---------- SELECTED TEXT ----------
Madam Hedgehog's picture

*here's a letter I'll never send that i'm writing as an "anger management" technique*

BM:

You already HAD the perfect life, and you couldn't appreciate it because no one will feel sorry for a woman with a perfect life.

You had an attractive, smart, charming husband with a great job and the best education money can buy. You had a family of inlaws who actually believed your whole victim act and who all pledged to do anything in their power to make your life more bearable. You had the genius first son who was calm and well behaved and who you had to take zero responsibility for because everyone knew how hard it was for you to deal with things . . . so they took care of him for you. You had, and still have, a large extended family of rich people who swore themselves to your happiness and your bank account. You had a spouse who told you he'd raise your child, go to work, take care of the house, and do everything else because you had so much trouble dealing with the everyday struggles of basic life.
----------
WHAT YOU NEED TO DO:
A: Answer these about the unsent letter:
(i) What technique does the writer say the letter is being written as?
(ii) Which two words describe how the first son behaved, besides "genius"?
(iii) Besides raising the child, what three things did the spouse say he would do?
B: Carry on the unsent letter, picking up right after its last sentence.
The records have nothing to do with the unsent letter.
---------- RECORDS SHOWN ----------
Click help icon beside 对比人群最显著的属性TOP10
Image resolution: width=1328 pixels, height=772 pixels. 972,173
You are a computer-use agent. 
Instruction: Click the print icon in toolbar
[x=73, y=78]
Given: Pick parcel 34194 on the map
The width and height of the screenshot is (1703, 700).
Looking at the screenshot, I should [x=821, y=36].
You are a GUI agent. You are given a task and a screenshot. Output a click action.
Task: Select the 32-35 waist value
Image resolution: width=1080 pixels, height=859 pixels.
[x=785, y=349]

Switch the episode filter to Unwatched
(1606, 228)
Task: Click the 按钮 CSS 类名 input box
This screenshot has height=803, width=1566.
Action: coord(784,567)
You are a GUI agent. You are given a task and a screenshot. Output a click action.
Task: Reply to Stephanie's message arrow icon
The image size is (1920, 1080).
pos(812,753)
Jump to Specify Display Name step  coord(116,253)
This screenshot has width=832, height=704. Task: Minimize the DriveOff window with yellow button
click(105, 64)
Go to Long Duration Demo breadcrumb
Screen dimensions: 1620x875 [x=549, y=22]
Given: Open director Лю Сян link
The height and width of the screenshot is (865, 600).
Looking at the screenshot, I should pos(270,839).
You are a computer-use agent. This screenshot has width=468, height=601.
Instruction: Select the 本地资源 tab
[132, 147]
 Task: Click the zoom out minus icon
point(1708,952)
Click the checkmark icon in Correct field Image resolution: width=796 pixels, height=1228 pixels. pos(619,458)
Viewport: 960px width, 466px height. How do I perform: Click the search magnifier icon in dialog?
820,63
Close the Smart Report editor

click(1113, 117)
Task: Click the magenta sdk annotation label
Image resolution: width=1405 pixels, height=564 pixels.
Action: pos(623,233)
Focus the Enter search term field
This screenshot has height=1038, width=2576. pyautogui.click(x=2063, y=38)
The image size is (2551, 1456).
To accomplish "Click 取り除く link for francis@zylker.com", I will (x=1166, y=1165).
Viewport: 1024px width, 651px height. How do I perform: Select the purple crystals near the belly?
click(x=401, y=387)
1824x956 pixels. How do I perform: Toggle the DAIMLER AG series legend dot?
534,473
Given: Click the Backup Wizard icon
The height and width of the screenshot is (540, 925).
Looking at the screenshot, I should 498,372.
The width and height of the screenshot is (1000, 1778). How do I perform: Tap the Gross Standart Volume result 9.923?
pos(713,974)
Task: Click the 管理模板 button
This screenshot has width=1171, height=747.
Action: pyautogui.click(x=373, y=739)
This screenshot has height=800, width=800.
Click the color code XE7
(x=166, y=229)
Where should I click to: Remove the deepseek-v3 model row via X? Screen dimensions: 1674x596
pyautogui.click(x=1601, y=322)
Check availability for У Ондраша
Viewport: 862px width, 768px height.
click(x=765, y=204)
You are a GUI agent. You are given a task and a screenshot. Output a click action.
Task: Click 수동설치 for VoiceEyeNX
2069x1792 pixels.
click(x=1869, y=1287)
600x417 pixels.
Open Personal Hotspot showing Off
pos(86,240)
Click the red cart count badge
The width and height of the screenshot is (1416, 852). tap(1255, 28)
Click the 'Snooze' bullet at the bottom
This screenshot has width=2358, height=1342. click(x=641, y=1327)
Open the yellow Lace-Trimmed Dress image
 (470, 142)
----------
SOLVED PROBLEMS:
A:
(i) An "anger management" technique.
(ii) Calm and well behaved.
(iii) Go to work, take care of the house, and do everything else.

B:
There is nothing in this equation that should have made happiness--or general satisfaction--unattainable.

You just didn't want it. Being a victim was, and still is, more important to you than the chance to be a happy person.

So:

You couldn't "deal" with your husband who bent over backwards for you because he eventually stopped feeling sorry for you.

You couldn't "deal" with your genius son who was well behaved because he had needs that had to be fulfilled and poor you developed post partum depression.

You couldn't "deal" with your inlaws because they didn't have as much money as your family and sometimes they actually cared about what happened to DH

You couldn't "deal" with your financies because the interest created by your trust fund just wasn't enough to buy a mercedes.

You couldn't "deal" with DH's friends because they cared about him before they felt sorry for you.

And, go figure, your endless negativity and refusal to support your perfect life in any way eventually led to a big fat tragic divorce.

If you realize that you've been working as hard as you possibly can for almost two decades to make people feel sorry for you, well, you have to see that you've finally got the life you wanted.

You can say you're a poor single mom . . . and people will feel sorry for you.

You can say you lost the love of your life . . . and people will feel sorry for you.

You can say some other woman is raising your kids . . . and people will feel sorry for you.

While you will probably go on trying to fool the rest of the world with the theater show, you should stop wasting your time trying to fool DH, and you should definitely stop trying to fool me.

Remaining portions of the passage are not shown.